» **Exercise description**
From the first line of the entries below to the line with "Task: Click the Next Step button", give each line again exactly.

Extracted records:
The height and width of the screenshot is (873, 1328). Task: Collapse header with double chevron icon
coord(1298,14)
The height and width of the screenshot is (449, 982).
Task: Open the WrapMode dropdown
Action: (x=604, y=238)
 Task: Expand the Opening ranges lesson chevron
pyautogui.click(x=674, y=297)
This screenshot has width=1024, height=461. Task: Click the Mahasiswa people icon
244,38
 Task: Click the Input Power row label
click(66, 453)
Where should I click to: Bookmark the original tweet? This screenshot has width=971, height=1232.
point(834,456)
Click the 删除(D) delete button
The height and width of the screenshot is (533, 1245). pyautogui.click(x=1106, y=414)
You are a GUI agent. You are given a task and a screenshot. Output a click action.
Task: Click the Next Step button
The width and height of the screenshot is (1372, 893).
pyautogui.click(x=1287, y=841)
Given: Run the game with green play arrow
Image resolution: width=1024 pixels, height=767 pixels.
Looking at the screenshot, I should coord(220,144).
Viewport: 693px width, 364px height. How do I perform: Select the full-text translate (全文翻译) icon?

» **Response area**
The height and width of the screenshot is (873, 1328). Task: Collapse header with double chevron icon
coord(1298,14)
The height and width of the screenshot is (449, 982).
Task: Open the WrapMode dropdown
Action: (x=604, y=238)
 Task: Expand the Opening ranges lesson chevron
pyautogui.click(x=674, y=297)
This screenshot has width=1024, height=461. Task: Click the Mahasiswa people icon
244,38
 Task: Click the Input Power row label
click(66, 453)
Where should I click to: Bookmark the original tweet? This screenshot has width=971, height=1232.
point(834,456)
Click the 删除(D) delete button
The height and width of the screenshot is (533, 1245). pyautogui.click(x=1106, y=414)
You are a GUI agent. You are given a task and a screenshot. Output a click action.
Task: Click the Next Step button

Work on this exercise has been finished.